I haven't posted for several days, though I've tried. The empty blogger form window loads in front of me; I sit and stare at it; but nothing happens. Yesterday I typed a sad little bit of introspection, but I left it in the middle to talk to my mom, and when I came back a sibling had closed the web browser. It's for the best anyway, because I didn't like that post.
I think I'm trying to get a grasp on the "me" who returned from Princeton. With knowledge comes sadness, indeed. Our world is so messed up that nothing but Jesus was ever wholly good. This makes it hard for me to wholeheartedly rejoice this 4th of July in the founding of our country. It is certainly the best country available, but oh, we have so many troubles too.
I've been staring at the big picture so long that I am lost, a tiny speck drifting somewhere in the lower left corner. I feel the same way I did when I was twelve years old and my mom told me for the first time that I was too big to use the swingset in our backyard. I felt robbed. "If she had told me this would happen, how much more I would have swung and climbed before!" If I had known how irreversible was the condition of adulthood, I would never have wished for it. Whatever happened to my cozy little mind that stretched beyond the four walls of my home only by the medium of fiction?
Time has always scraped my flesh raw as it passed. No matter how quietly it crept, I've felt the cold edge of its movement. The "I" who is typing this post is just one point in the total Sarah. When I see an old lady creak herself to her feet and walk her weary limbs past me, she is myself. The very small child who runs shrieking along the edge of the pool until the lifeguard shouts at her to stop - she is myself too. One is my past; one is to come. Who am I? Blasted if I know.

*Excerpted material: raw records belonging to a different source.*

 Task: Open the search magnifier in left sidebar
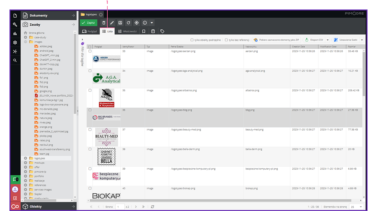[x=15, y=60]
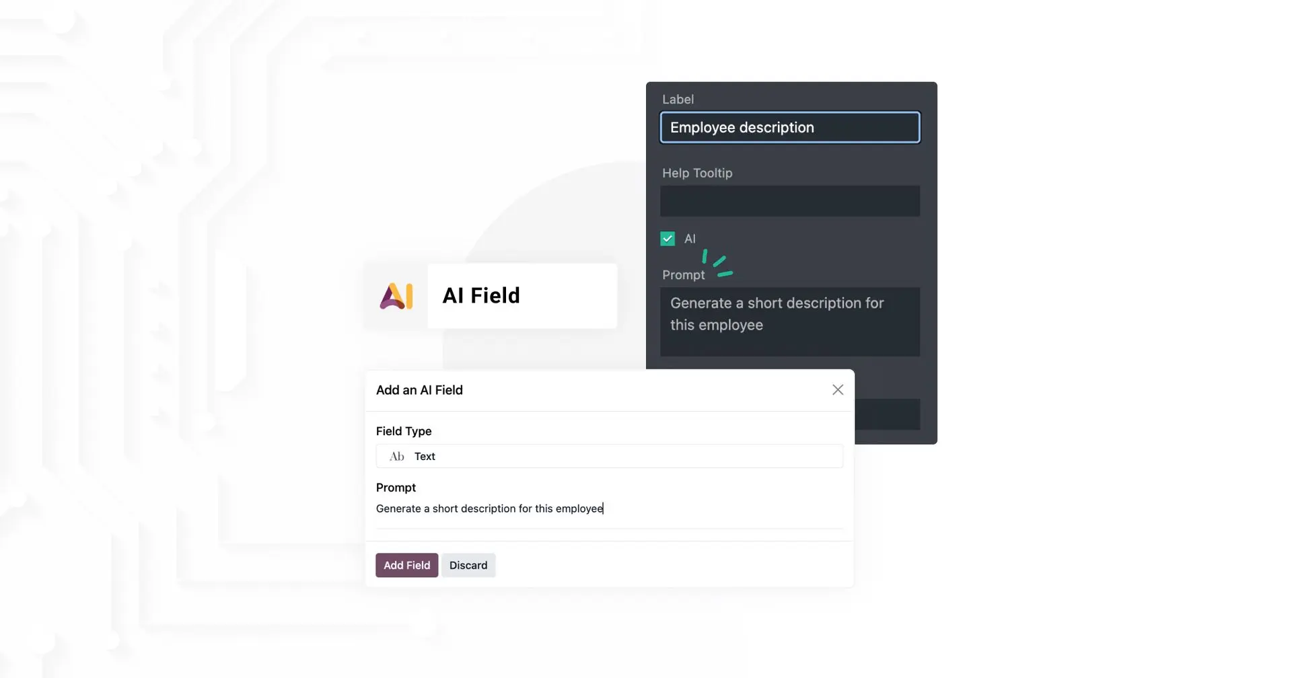This screenshot has height=678, width=1292.
Task: Click the green sparkle marks beside Prompt
Action: pos(717,263)
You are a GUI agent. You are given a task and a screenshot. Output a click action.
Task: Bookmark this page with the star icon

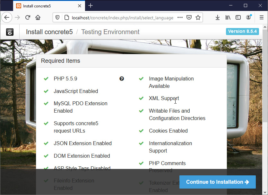pyautogui.click(x=198, y=18)
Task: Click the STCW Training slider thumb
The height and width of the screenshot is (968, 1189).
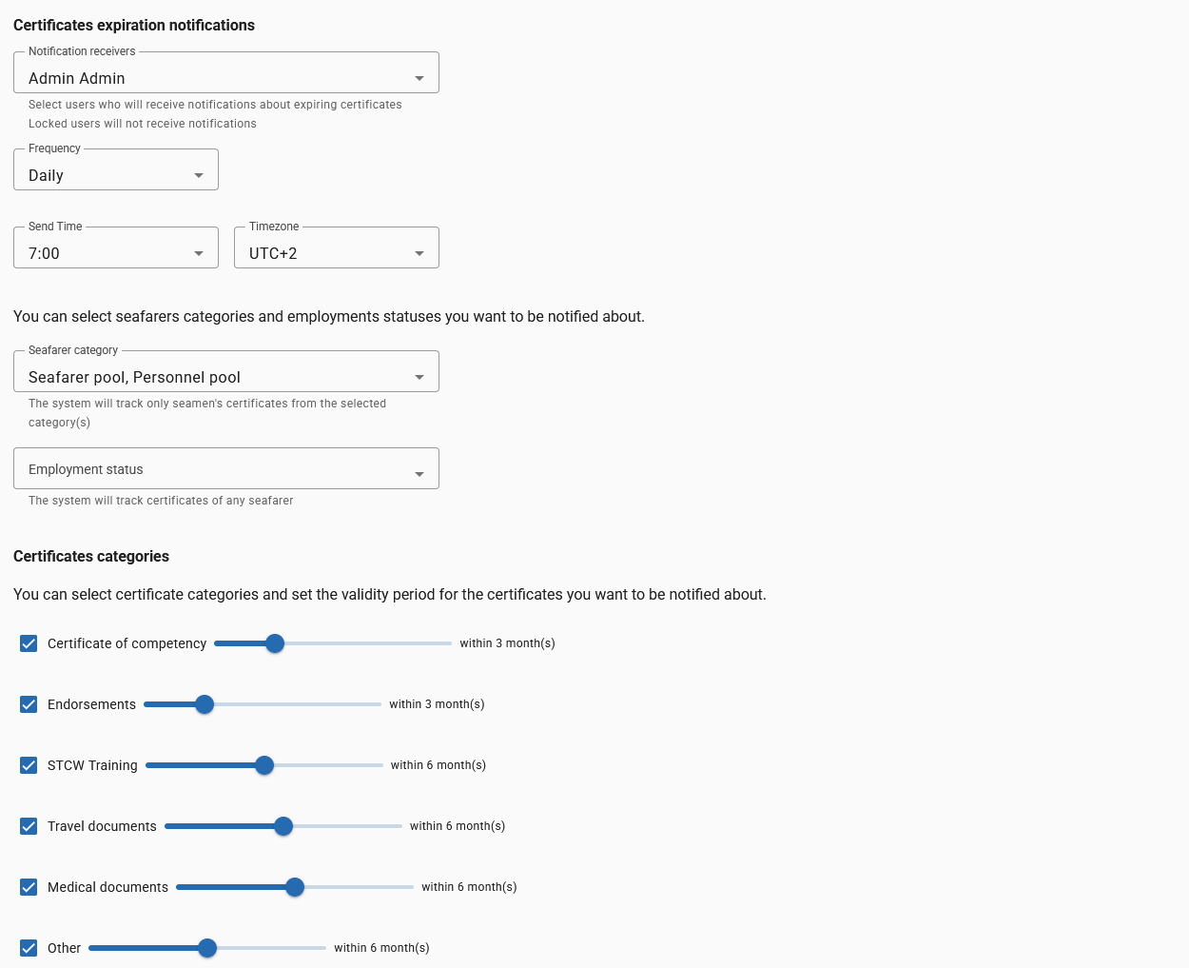Action: click(x=263, y=765)
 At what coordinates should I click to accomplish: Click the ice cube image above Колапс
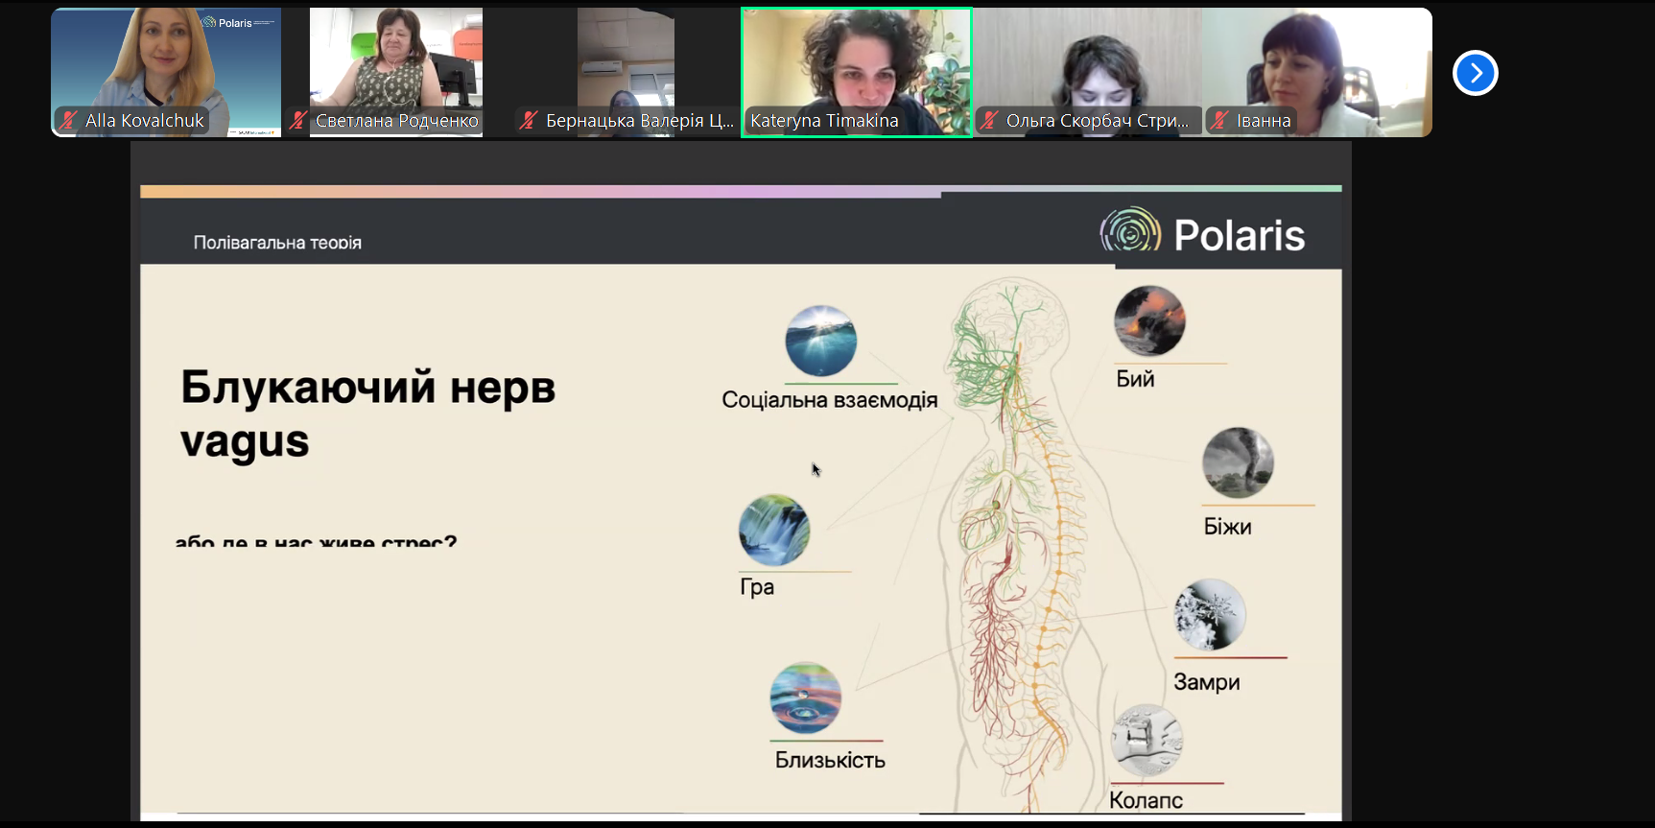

When I stay very, very busy I can ignore the fourth dimension. When summer gives me time to think and life slows down, I notice every bit of temporal change. I gnaw at my cuticles and think, think, think. I take all the previous months, and I turn them around and flip them until they fit into myself most neatly. I realize most other people my age are quite blissfully unaware of time. I can never, ever forget it.